The following sentences both succeed and fail to capture Mat’s personality: Any man who wanted to wield the One Power was already crazy, so far as Mat considered it. Adding more crazy to them would be like pouring tea into an already full cup. The physical analogy of an overflowing cup is common enough that readers easily identify it with a man who yearns for the simple life. His disdain for the men who channel saidin is equally well captured, consistent with his previous thoughts on the subject. Where the analogy fails, is that Mat rarely drinks tea, and tea has no association with erratic behaviour. A better choice to bring out Mat’s personality even more could have been to make the analogy with an alcoholic beverage, such as a cup of wine or a mug of beer.
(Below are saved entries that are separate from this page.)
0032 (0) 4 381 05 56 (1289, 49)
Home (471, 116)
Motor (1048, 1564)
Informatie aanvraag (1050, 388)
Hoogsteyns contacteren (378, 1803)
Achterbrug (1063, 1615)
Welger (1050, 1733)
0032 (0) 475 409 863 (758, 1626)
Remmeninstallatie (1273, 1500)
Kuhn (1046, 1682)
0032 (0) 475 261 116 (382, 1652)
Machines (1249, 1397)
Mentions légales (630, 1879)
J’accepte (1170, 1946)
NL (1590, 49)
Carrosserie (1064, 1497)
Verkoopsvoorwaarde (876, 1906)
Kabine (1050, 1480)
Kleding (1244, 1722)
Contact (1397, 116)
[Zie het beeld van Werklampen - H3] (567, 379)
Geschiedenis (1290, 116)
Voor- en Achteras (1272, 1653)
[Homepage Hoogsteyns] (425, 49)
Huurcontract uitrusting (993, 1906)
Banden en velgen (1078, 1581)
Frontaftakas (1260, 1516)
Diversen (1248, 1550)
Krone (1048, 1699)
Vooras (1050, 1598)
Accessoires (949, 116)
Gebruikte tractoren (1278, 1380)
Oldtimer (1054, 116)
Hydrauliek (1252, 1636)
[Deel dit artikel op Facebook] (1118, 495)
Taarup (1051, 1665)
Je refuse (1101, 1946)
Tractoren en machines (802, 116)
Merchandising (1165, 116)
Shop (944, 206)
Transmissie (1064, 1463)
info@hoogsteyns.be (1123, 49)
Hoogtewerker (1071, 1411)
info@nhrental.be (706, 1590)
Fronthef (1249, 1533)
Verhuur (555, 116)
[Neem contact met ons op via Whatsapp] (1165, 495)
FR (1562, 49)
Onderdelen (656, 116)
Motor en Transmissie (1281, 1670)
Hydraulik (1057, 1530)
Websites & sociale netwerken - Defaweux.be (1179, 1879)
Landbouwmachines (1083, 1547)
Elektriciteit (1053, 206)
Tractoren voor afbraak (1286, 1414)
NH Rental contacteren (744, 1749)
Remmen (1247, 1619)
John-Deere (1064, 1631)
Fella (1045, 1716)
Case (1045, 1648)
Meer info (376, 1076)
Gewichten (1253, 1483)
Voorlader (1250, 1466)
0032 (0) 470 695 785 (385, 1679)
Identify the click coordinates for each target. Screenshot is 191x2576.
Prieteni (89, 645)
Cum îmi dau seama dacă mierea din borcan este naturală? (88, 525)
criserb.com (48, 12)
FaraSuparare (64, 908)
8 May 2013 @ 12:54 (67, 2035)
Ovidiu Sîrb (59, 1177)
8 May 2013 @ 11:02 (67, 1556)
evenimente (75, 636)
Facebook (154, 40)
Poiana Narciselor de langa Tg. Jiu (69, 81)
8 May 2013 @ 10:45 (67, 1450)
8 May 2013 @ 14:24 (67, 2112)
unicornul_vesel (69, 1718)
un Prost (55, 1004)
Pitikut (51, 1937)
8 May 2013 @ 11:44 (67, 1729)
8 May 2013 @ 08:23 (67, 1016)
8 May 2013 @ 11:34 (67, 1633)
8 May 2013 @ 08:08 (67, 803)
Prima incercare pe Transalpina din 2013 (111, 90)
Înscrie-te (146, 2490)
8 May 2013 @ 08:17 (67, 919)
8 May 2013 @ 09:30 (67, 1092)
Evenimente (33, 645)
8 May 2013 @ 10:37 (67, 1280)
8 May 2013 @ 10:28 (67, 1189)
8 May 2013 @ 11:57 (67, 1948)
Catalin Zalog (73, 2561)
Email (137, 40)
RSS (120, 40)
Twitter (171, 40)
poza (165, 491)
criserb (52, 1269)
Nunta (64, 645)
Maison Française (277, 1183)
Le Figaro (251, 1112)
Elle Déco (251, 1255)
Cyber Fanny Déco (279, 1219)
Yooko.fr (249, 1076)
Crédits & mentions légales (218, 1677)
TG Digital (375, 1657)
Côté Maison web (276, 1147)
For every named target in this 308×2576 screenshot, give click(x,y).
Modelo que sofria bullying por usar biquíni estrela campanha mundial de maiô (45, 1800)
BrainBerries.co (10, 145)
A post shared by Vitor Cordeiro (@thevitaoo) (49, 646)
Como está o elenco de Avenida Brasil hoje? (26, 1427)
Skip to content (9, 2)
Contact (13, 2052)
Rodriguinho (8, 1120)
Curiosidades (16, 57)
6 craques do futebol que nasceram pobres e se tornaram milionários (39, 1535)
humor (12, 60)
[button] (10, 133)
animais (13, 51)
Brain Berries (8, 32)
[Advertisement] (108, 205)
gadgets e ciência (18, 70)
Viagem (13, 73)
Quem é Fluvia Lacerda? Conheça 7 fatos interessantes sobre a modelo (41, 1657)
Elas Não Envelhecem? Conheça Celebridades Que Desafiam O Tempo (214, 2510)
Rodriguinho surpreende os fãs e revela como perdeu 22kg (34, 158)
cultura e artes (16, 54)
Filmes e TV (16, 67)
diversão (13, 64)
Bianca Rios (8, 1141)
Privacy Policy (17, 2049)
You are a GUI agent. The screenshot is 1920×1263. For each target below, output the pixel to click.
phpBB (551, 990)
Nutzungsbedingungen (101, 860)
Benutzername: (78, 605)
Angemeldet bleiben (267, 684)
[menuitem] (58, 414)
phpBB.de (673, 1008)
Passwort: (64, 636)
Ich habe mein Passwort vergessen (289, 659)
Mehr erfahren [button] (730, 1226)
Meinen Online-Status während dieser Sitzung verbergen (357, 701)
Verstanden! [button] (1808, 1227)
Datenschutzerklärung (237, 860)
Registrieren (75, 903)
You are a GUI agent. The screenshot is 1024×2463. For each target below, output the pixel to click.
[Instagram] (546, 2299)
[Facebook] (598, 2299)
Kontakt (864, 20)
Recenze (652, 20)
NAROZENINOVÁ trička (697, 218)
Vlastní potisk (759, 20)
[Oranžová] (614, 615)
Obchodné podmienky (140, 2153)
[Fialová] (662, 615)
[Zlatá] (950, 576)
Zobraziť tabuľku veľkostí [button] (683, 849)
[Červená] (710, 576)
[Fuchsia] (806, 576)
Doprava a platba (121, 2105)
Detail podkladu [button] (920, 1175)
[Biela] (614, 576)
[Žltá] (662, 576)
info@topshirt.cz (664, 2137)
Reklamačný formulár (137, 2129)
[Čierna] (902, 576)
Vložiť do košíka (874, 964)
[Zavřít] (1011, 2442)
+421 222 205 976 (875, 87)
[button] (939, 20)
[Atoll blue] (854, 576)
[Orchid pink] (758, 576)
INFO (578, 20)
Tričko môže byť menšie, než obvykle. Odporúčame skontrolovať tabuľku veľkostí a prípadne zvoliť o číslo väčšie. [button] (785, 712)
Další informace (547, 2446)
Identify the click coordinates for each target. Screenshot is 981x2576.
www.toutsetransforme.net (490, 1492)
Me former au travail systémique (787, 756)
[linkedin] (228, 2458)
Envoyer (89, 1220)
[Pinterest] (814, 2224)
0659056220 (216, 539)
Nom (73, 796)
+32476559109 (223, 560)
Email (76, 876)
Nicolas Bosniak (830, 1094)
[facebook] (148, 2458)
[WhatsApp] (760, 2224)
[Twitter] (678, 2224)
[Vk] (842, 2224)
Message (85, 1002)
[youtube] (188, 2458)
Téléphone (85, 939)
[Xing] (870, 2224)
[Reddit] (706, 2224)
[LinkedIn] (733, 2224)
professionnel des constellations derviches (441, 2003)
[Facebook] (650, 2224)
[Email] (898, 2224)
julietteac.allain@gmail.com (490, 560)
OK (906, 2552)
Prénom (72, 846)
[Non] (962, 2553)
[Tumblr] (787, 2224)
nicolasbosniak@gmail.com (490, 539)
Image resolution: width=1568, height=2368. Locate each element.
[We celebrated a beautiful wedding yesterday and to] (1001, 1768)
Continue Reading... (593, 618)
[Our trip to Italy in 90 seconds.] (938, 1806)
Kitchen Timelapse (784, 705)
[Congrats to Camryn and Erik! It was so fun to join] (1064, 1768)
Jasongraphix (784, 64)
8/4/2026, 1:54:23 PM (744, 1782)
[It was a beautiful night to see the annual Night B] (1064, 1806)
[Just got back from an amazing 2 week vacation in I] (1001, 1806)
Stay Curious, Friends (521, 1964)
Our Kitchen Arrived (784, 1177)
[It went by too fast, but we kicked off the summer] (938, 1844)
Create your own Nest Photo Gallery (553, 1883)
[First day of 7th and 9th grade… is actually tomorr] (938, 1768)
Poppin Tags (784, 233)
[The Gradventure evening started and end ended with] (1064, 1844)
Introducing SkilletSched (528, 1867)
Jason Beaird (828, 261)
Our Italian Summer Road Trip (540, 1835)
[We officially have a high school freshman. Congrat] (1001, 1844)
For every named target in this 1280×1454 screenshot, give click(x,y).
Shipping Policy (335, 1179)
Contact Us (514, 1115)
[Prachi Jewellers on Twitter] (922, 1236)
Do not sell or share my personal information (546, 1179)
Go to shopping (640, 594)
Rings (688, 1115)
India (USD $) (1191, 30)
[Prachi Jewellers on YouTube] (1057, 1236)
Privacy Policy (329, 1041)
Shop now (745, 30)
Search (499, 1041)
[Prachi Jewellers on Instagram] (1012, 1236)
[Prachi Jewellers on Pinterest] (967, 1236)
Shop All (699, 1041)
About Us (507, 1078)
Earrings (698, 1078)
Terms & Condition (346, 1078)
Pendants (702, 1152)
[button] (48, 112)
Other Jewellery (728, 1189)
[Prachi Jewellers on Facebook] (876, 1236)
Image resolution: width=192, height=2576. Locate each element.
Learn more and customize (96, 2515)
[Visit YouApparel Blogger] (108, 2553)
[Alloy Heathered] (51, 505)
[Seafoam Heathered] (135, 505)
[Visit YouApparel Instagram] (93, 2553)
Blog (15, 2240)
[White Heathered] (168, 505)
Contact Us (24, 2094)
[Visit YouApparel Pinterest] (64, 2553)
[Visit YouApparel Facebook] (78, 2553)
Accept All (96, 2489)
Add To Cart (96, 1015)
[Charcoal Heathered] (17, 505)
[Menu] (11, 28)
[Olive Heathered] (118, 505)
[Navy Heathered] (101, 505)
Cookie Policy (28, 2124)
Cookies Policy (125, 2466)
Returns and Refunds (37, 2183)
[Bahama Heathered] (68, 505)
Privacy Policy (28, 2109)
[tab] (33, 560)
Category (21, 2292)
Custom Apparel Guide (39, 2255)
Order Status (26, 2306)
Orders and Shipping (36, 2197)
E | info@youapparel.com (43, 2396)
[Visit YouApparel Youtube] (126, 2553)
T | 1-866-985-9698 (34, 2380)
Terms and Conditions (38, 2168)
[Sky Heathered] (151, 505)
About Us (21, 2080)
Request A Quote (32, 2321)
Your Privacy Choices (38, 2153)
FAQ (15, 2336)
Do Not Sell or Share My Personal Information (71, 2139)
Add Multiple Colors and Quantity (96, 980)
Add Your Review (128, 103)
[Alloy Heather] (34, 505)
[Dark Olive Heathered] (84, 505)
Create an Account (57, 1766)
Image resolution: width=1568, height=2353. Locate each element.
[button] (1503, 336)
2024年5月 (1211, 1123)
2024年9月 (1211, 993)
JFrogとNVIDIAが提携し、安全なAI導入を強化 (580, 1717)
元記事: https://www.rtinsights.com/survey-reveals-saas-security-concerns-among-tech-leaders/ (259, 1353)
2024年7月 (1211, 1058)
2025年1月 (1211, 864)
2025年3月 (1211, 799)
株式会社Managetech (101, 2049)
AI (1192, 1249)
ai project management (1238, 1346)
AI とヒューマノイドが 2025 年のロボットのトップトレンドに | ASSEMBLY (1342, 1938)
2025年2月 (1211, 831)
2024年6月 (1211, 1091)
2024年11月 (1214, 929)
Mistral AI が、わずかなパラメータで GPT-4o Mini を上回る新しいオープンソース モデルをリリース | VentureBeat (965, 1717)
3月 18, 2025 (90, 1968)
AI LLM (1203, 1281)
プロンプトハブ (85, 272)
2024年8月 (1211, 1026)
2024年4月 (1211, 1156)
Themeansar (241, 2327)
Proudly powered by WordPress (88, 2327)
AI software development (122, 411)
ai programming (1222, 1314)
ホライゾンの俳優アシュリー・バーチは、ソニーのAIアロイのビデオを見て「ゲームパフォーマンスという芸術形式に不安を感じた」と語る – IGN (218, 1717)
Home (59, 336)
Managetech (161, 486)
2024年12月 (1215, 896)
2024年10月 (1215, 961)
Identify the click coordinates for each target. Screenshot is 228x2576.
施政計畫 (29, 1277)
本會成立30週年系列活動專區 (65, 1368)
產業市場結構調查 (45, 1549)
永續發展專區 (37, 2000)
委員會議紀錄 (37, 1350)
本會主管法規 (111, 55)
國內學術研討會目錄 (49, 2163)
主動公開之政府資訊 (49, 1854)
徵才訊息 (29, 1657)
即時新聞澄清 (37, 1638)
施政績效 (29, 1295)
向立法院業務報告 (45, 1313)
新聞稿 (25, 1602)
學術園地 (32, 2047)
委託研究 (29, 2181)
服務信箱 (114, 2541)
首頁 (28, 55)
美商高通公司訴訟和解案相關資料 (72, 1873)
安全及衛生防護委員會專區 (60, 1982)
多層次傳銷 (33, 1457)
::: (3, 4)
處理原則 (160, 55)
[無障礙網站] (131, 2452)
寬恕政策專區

He speaks about his bedtime mug of ale only two pages later!

Perrin enlists Elyas to help stop Ituralde from sabotaging his own army in the waking world.

Rand’s leg slipped backward, and brushed the darkness behind, which waited like a pool of ink. A light brush is more effective than a plunge or other motion in conveying the danger.

Elayne’s army almost wins, having overcome Bashere’s treachery too late. She fires a final ball of flame to protect the Dragons, the symbol of human innovation. Almost as if summoned by her gesture, Logain’s Asha’man rally her forces and quickly devastate the Trolloc horde in a particularly inventive fashion. Androl leads the first ever circle of male and female channelers cooperating on a large scale. Differences are set aside in desperation, here as has happened elsewhere. Once control has been established, Elayne asserts that the Trollocs will be slaughtered down to the last one standing, lest they get up to havoc while she helps elsewhere.

Egwene has the hardest time of everyone accepting that her trusted general is a traitor. She finds that she trusts Mat more than even Bryne, despite his carefree ways. This is justified by her memories of his past actions, newly minted to reinforce that she knows his true heart despite staying an arm’s length from him for years. A couple of plot-driven reasons to trust also are invoked: he broke Bryne’s orders to the Seanchan cavalry to save many men, and he is the only one who they can be sure is under no Compulsion.

Assessing the situation, Mat decides to assemble all the Light’s forces in one location, close enough to the Shadow’s two main forces to draw them irresistibly into battle, before they can ravage elsewhere, or return to Thakan’dar. Displaying weakness should work, after all it was the Shadow who launched the initial attacks against humanity, putting them on the defensive. Rand used their desperate plight as cover for his own daring raid on Shayol Ghul, yet the Shadow must not be worried, as only a handful of Dreadlords and Graendal have intervened there. Perhaps keeping the good guys penned up just trying to survive is the minimum objective, as they would be powerless to help Rand. Who would benefit most of everyone just Traveled to Shayol Ghul?

Galad’s perspective is well-suited to state the blunt awful truth about how bad things are, and how much worse they are about to get. Tam and Elayne counter grim reality with hope, spreading the message that all must focus on what has been won, not what has been lost.

Writing Lessons:


Analogies must fit the character making them as well as the situation they describe.